"While the widely covered but small scale religious protests in the U.K. surrounding Jerry Springer—The Opera have not been helpful in the completion of raising the capital for the Broadway production, they have by no means brought an end to our New York plans," said a spokesman for the New York production in a released statement. "We are looking to complete the finance process over the next six months and are planning a Broadway opening in the first half of 2006."
The statement was issed after U.K. producer Jon Thoday reported to U.K. news outlets that recent uproar from Christian groups was a growing factor in the trepidation of potential investors planning the cross-Atlantic move for the work. The production is still planning to tour the U.K.
Production spokespersons previously told Playbill.com (November 2004) that the show's Broadway plans were bumped from its originally announced Oct. 20, 2005 start date, though producers were still looking to open the musical on Broadway in the spring of 2006. This came just days after the announcement of its pre-Broadway run being postponed in San Francisco from the 2004-2005 season.
Proceeds from a special charity performance of the show in aid of a cancer charity were recently turned down, after protests from religious activists. The Maggie's Centre stood to gain £3,000 from a performance on Feb. 18. However, the activist group Christian Voice—an outfit purportedly run by a single man&mdashwarned the cancer charity not to take the money. According to the Scotsman newspaper, they told the charity that it would amount to profiting from "filth and blasphemy."
David Soul, who played the title role in the show, hit out at the pressure group's "strong-arm tactics" and pointed out that cancer doesn't only affect Christians. Meanwhile, Christian Voice's leader Stephen Green said that his group are preparing to put pressure on the show's planned U.K. tour. He told the Times newspaper, "The producers think there will be a U.K. tour, but we will see how it pans out. We will be picketing theaters."
Opponents of the show object to the depiction of Jesus, God and other biblical characters. Although there were very few protests about the show for most of its run, a BBC television broadcast sparked a record numbers of complaints (many before the broadcast had been shown) and threats of "bloodshed" against some BBC executives.
Jerry Springer—The Opera began as a "scratch night" event in 2001 with creator-composer Richard Thomas, then underwent a number of workshops before making a splash— in concert version—at the Edinburgh Fringe Festival in 2002. New National Theatre Artistic Director Nicholas Hytner, who had followed the show's evolution, decided to present it as his first production and the National's first new opera.
The opera extended its debut twice at the National's Lyttleton Theatre, where it was recorded live for the currently-released double CD. The work then transferred to the West End's Cambridge Theatre where it still currently runs.
The new show based on the world (and netherworld) of the American talk show host features music by Richard Thomas and book and lyrics by Thomas and Stewart Lee—who also directed the London run.
The stage work centers on its title character, talk show host Jerry Springer, and his widely followed television program. Known for its volatile and outrageous guests —who at times assault each other—the show's topics have ranged from "Hillbilly Love Triangles!" and "A Transsexual Turned Me On!" to "Surprise! I Have a Bisexual Lover" and "I Refuse to Wear Clothes." After the traditional "Jerry! Jerry!" chant, the show concludes with Springer's Final Thoughts — in which the host comments on the proceedings in an attempt to make sense of it all.
Characters featured in the production include Jerry, the TV show's head of security Steve Wilcos, a slew of trailer trash and omnisexual characters, some KKK members and Satan.

- SOURCE MATERIAL:

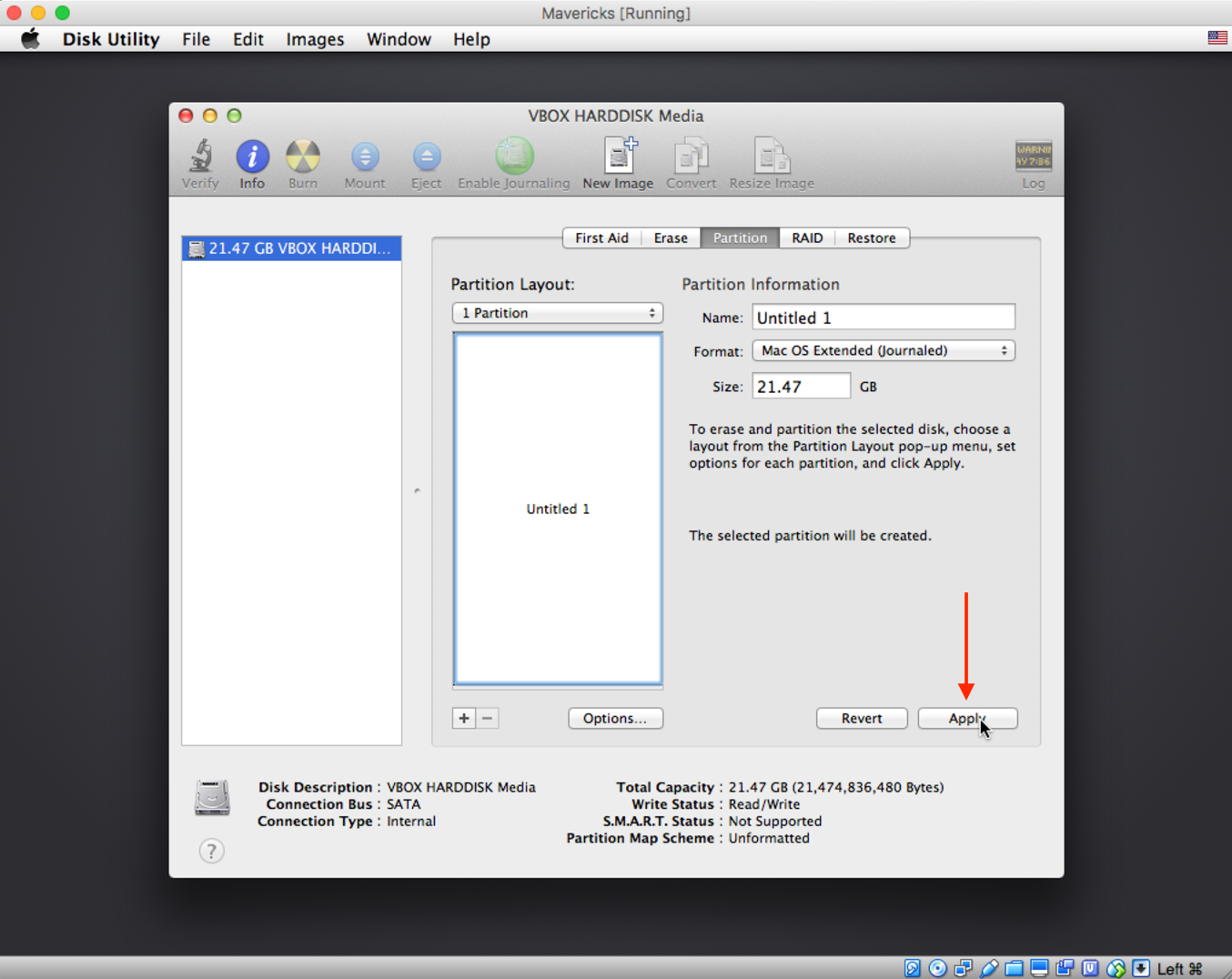The width and height of the screenshot is (1232, 979).
Task: Switch to the First Aid tab
Action: tap(601, 237)
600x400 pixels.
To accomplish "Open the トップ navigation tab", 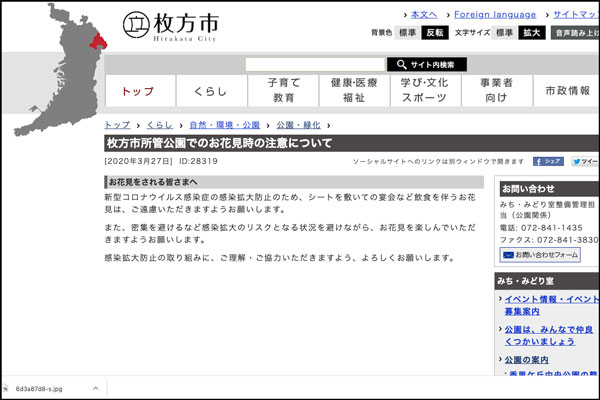I will [x=138, y=91].
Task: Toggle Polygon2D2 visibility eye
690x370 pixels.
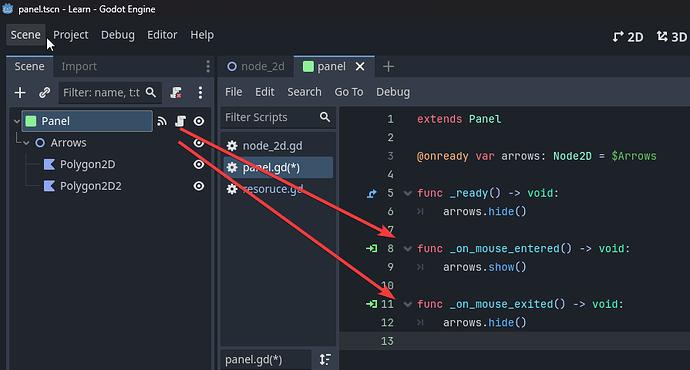Action: [199, 186]
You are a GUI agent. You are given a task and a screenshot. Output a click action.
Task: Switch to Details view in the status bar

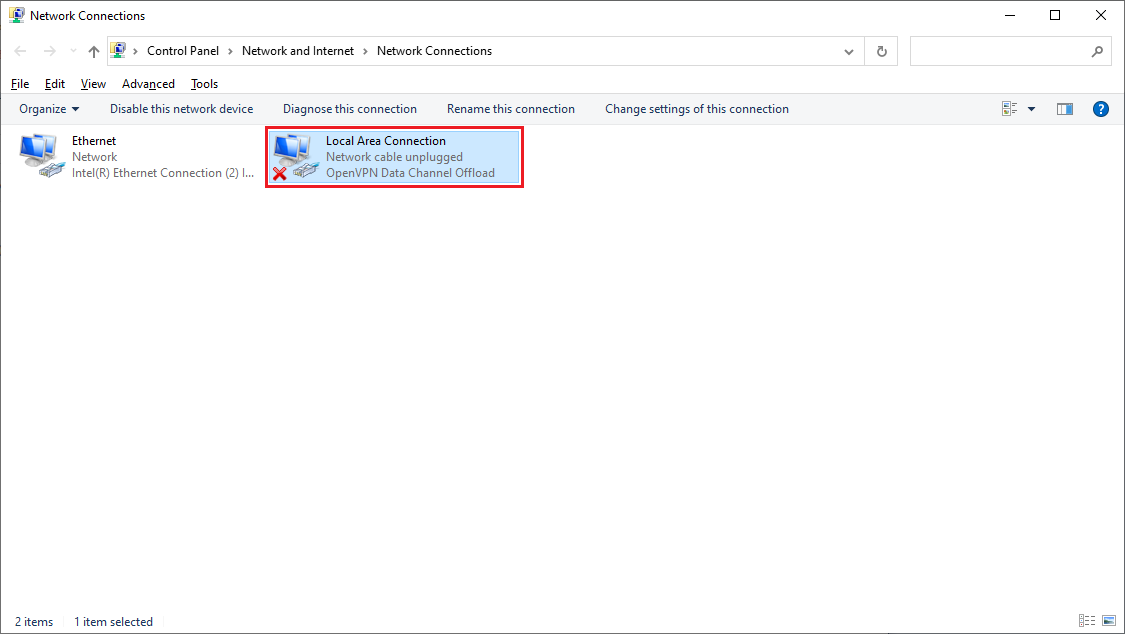[1086, 621]
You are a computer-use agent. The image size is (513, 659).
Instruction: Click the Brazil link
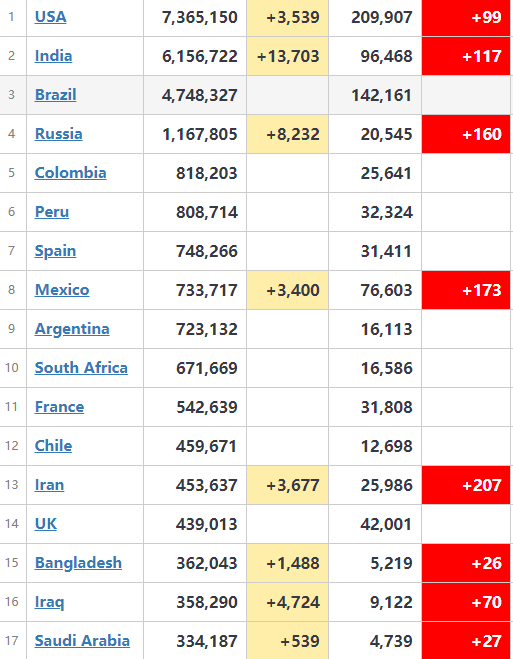(x=55, y=95)
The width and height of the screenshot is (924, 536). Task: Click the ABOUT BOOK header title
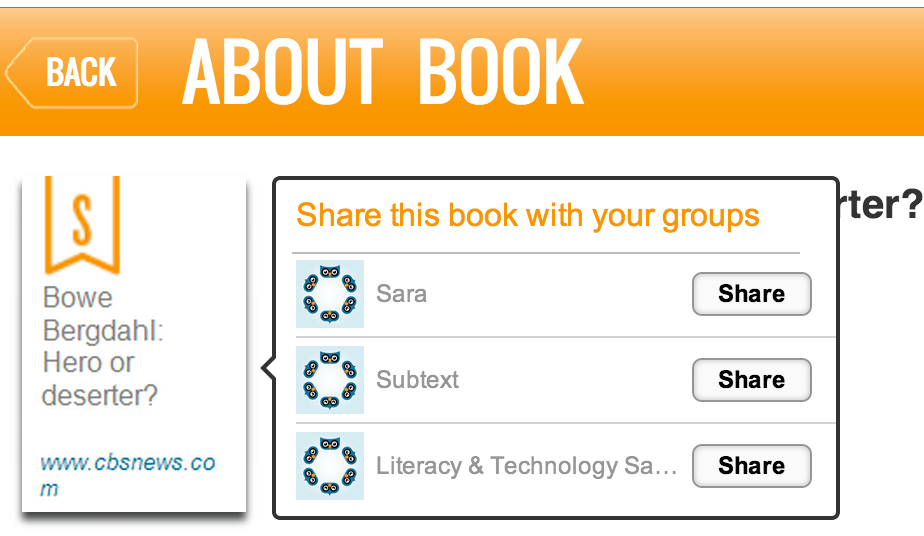coord(383,72)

- TASKS TO PERFORM:
1. In the article on Jerry Springer—The Opera, how much money did the Maggie's Centre stand to gain from the Feb. 18 performance?
2. Turn the paragraph of the Jerry Springer—The Opera article that opens "Jerry Springer—The Opera began as a" into a short bulleted list that keeps its main facts.
The records have no connection to the article.

- ANSWERS TO THIS EXERCISE:
1. £3,000

2.
- Began in 2001 as a "scratch night" event with creator-composer Richard Thomas
- Went through several workshops
- Made a splash in a concert version at the Edinburgh Fringe Festival in 2002
- Nicholas Hytner, the National Theatre's new artistic director, had followed its evolution and chose it as his first production and the National's first new opera